» Texte extrait:
<<<<

Un autre avantage enfin, une autre supériorité, a échappé à la Richesse : le respect, la considération des hommes, -est allé à ces « professions libérales, » faites de « grandeur naturelle, » qui, plus que toutes, donnent maintenant l’ « honneur » et où l’argent ne sert à rien pour réussir. Quelques-unes d’ailleurs donnent aussi l’argent : non seulement un grand riche, qui n’est que riche, a moins de prestige aujourd’hui, sauf peut-être pour son portier, qu’un grand peintre ou un grand avocat ; mais ceux-ci mêmes arrivent, par leur parole ou leur pinceau, à compter parmi les citoyens très opulens.

Ce dernier fait ne tient pas au mérite intrinsèque des peintres actuels, — ils ne pensent pas en avoir plus que Titien, Velasquez ou Rembrandt, — pas plus que les hauts honoraires de nos médecins et chirurgiens ne tiennent à la supériorité de leur diagnostic ou de leur bistouri sur ceux de leurs prédécesseurs. Il tient à la multiplication du nombre des riches, riches d’origine multiple, qui se font enchérir grandement les uns aux autres, par leur demande croissante, les œuvres ou les capacités rares. Le chirurgien amateur d’art, auquel une opération rapporte 5 000 et 10 000 francs, n’hésite pas à payer de ce prix un dessin de grand maître, celui par exemple qu’Albert Dürer, en 1521, vendit 24 francs, chiffre égal, ai-je dit déjà, à la valeur d’un clystère destiné à sa femme qui était malade.

Les productions des artistes vivans n’atteignent pas de semblables taux ; mais, suivant qu’ils sont plus ou moins laborieux et qu’ils exploitent leur renommée avec plus ou moins d’exigences ou de scrupules, ceux qui jouissent de la faveur du public réalisent annuellement de 200 000 à 300 000 francs de recettes en France. En Angleterre, ils dépassent 500 000 francs : l’un fait 36 portraits par an à 15 000 francs ; d’autres produisent moins, mais prennent plus cher. Nous avons d’ailleurs, parmi nos concitoyens vivans, des peintres qui ont reçu 50 000 francs et jusqu’à 100 000 francs pour un tableau, et un célèbre portraitiste actuel est communément loué de sa modération parce qu’il ne demande à ses modèles que 30 000 francs pour les reproduire en pied et 20 000 francs jusqu’à mi-corps.

>>>>

» Votre objectif:
Reproduisez à l'identique le passage du texte ci-dessus sur la richesse et les professions libérales, entre "Les productions des" et "francs jusqu’à mi-corps.", bornes incluses.

Données extraites d'une collection:
<<<<

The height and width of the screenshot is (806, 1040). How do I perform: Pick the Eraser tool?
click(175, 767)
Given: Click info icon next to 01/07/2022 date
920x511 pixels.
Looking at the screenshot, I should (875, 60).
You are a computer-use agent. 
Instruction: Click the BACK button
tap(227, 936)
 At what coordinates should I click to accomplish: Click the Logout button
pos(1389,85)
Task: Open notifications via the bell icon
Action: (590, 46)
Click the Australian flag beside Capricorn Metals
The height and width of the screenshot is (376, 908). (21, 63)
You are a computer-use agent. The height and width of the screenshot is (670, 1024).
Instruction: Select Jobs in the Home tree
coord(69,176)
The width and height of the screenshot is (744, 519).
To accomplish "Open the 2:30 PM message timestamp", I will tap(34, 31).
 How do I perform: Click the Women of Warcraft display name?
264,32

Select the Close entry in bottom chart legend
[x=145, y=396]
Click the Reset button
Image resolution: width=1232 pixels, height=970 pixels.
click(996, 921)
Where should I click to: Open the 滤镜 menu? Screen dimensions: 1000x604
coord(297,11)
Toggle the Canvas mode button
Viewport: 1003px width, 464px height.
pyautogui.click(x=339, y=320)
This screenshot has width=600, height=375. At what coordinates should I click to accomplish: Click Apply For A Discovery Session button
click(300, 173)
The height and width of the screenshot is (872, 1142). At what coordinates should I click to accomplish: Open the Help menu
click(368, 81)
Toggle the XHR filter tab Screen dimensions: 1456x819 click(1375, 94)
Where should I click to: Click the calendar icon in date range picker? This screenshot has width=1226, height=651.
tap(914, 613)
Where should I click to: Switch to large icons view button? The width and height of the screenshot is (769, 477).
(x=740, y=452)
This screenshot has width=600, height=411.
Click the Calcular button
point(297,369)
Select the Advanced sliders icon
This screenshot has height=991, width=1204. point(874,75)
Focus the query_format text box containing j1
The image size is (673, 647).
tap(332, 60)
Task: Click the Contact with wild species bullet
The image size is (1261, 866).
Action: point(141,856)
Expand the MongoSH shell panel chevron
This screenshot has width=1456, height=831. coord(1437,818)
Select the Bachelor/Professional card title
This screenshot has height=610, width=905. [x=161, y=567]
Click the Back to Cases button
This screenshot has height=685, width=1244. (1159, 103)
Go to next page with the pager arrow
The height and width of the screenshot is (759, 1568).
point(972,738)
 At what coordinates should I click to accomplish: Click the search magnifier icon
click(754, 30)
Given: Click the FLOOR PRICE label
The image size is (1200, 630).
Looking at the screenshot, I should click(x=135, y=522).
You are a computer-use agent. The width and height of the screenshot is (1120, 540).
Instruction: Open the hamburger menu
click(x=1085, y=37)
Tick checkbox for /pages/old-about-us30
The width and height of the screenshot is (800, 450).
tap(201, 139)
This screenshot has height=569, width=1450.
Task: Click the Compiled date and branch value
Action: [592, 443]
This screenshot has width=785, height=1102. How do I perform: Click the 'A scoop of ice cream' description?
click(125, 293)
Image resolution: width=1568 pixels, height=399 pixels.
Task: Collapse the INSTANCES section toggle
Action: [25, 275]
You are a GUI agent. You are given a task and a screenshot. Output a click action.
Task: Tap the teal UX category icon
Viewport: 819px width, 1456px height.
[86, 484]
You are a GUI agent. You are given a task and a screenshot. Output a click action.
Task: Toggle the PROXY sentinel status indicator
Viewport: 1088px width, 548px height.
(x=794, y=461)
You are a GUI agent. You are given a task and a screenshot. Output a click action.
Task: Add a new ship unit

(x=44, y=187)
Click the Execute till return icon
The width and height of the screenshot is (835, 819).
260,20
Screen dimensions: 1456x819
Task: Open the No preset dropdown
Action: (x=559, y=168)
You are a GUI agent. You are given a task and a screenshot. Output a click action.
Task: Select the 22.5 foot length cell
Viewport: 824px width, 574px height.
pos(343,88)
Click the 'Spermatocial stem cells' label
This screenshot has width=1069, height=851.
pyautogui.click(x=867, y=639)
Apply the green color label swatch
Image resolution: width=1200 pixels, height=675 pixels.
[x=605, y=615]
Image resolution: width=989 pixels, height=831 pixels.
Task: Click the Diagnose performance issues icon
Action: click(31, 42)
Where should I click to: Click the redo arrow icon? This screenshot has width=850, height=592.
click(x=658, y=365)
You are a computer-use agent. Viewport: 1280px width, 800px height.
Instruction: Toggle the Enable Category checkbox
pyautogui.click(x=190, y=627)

>>>>

» Réponse attendue:
Les productions des artistes vivans n’atteignent pas de semblables taux ; mais, suivant qu’ils sont plus ou moins laborieux et qu’ils exploitent leur renommée avec plus ou moins d’exigences ou de scrupules, ceux qui jouissent de la faveur du public réalisent annuellement de 200 000 à 300 000 francs de recettes en France. En Angleterre, ils dépassent 500 000 francs : l’un fait 36 portraits par an à 15 000 francs ; d’autres produisent moins, mais prennent plus cher. Nous avons d’ailleurs, parmi nos concitoyens vivans, des peintres qui ont reçu 50 000 francs et jusqu’à 100 000 francs pour un tableau, et un célèbre portraitiste actuel est communément loué de sa modération parce qu’il ne demande à ses modèles que 30 000 francs pour les reproduire en pied et 20 000 francs jusqu’à mi-corps.